Source excerpt
[start]
Answer
To prove
Work Step by Step
It is given that:- \[x=\ln (\sec\theta+\tan\theta)\;\;\;...(1)\]
To show that:- \[\sec \theta=\cosh x\]
Using (1)
\[x=\ln (\sec\theta+\tan\theta)\Rightarrow e^x=\sec\theta+\tan\theta\;\;\;...(2)\]
\[\frac{1}{e^x}=e^{-x}\]
Using (2)
[end]
Stated problem
Pick up the proof that sec θ equals cosh x and carry it on from its last line, "Using (2)". The listing has nothing to do with the proof above.

Dataset records
[start]
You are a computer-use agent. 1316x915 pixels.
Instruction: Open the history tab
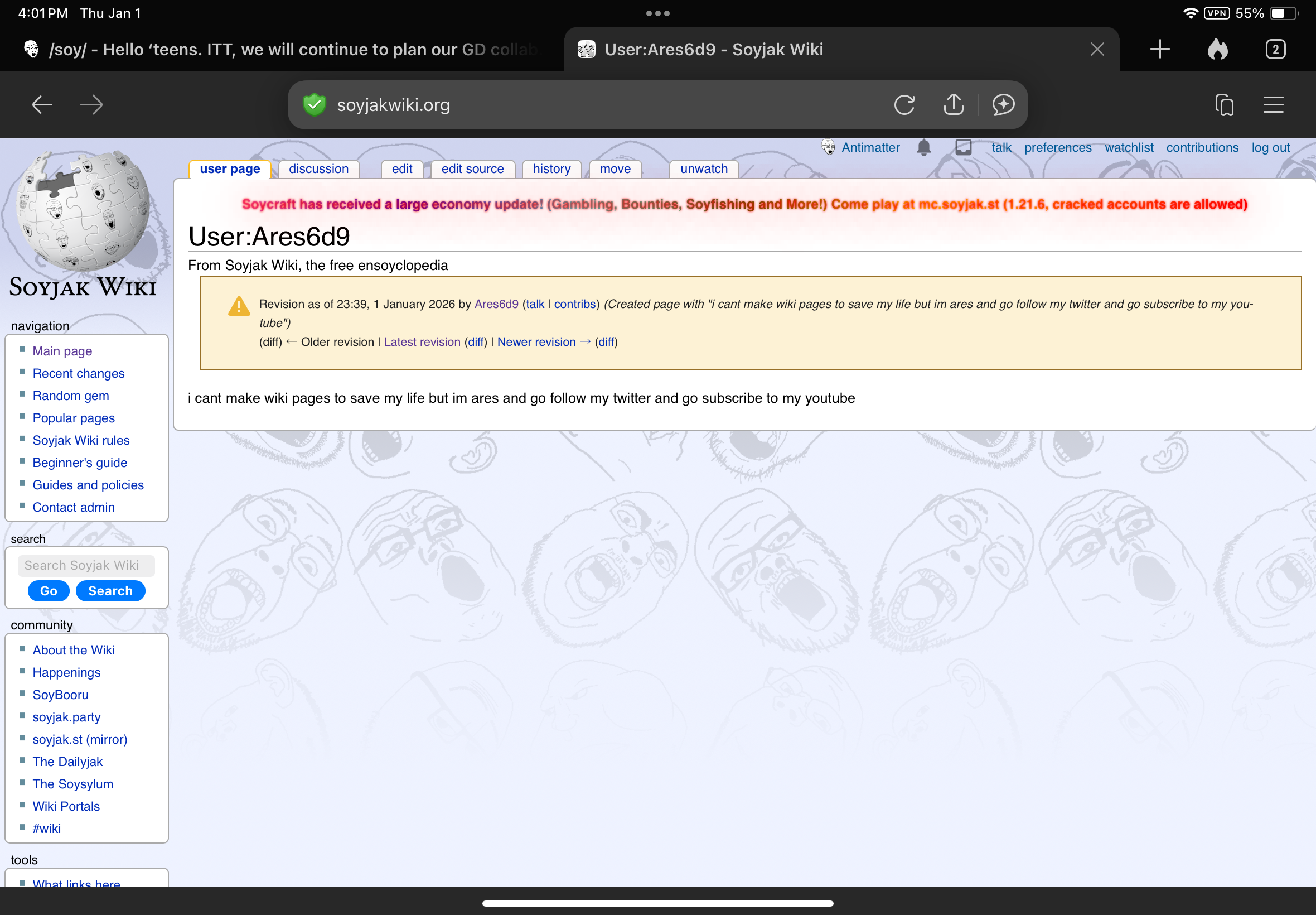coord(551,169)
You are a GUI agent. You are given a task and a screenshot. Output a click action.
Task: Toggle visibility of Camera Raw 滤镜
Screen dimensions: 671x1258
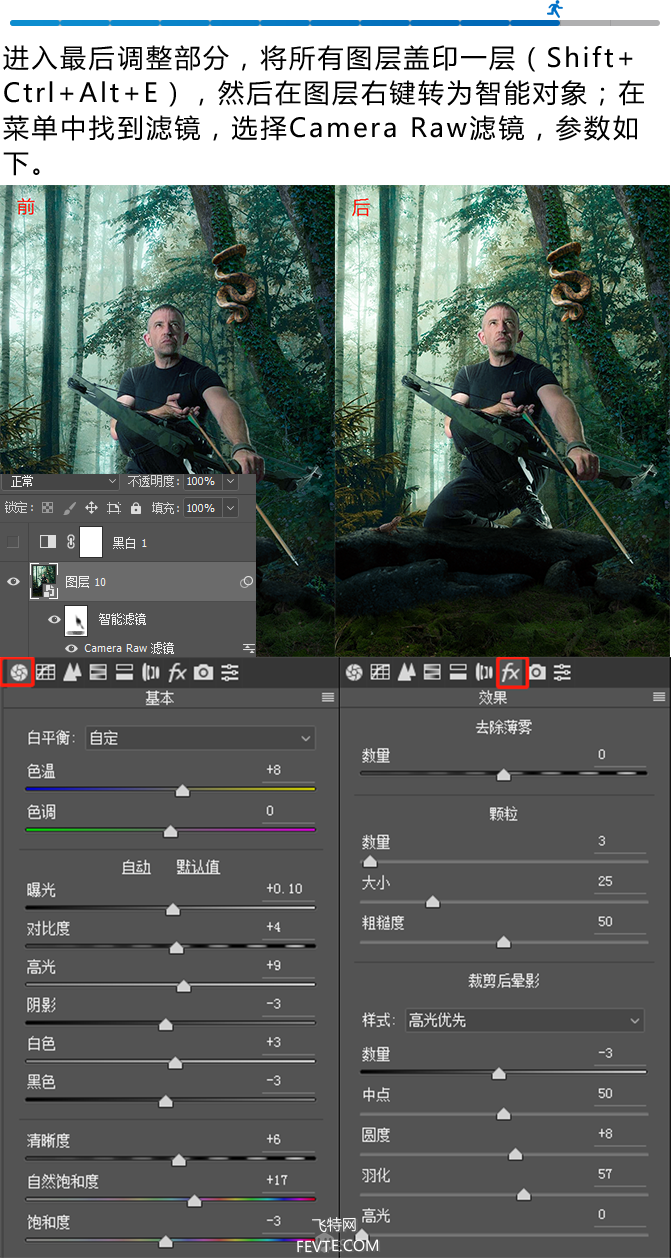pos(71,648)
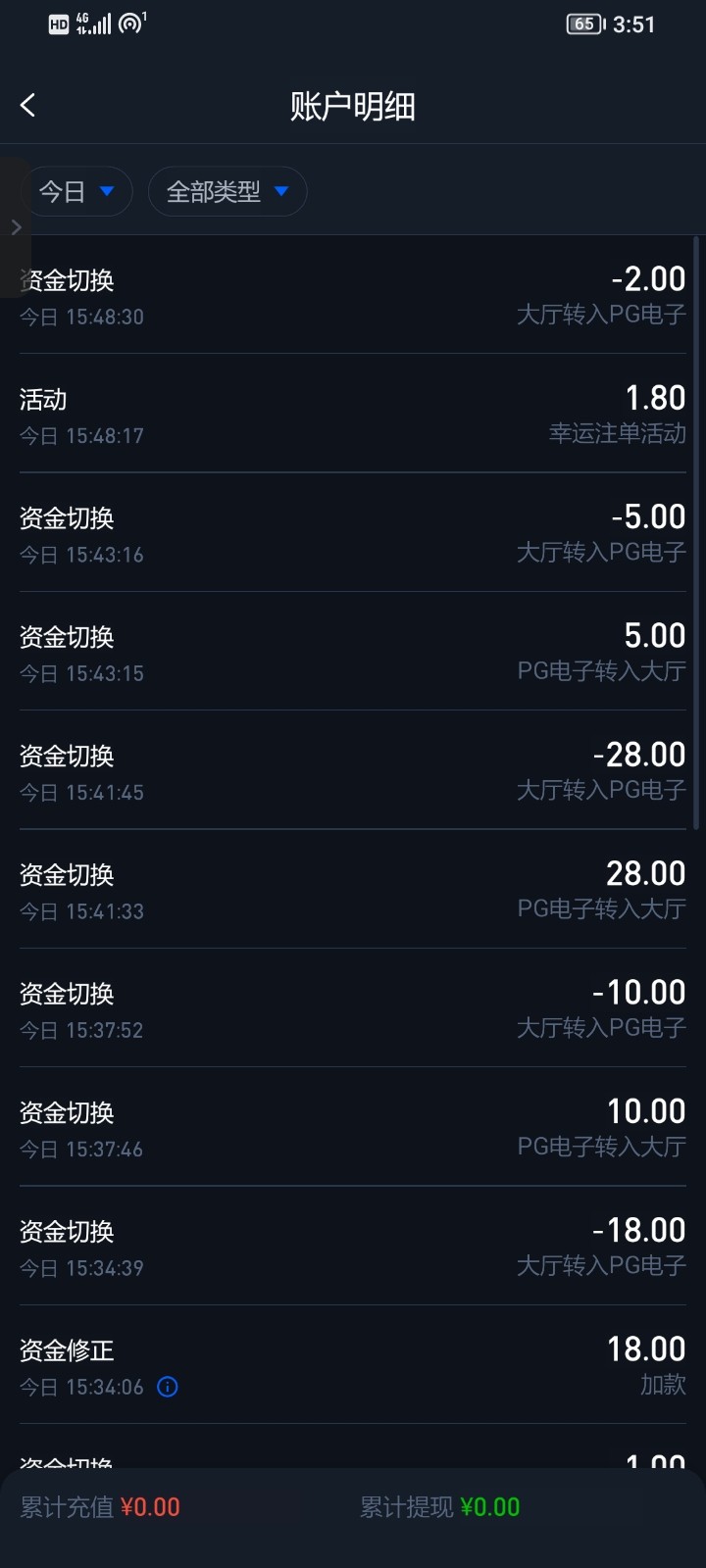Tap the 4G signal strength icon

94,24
[end]
Result of this task
\[\Rightarrow e^{-x}=\frac{1}{\sec\theta+\tan\theta}\]
\[\Rightarrow e^{-x}=\frac{\sec\theta-\tan\theta }{\sec^2\theta-\tan^2\theta}\]
\[\Rightarrow e^{-x}=\frac{\sec\theta-\tan\theta }{1}\]
\[\Rightarrow e^{-x}=\sec\theta-\tan\theta \;\;\;...(3)\]
\[\cosh x=\frac{e^x+e^{-x}}{2}\]
From (2) and (3)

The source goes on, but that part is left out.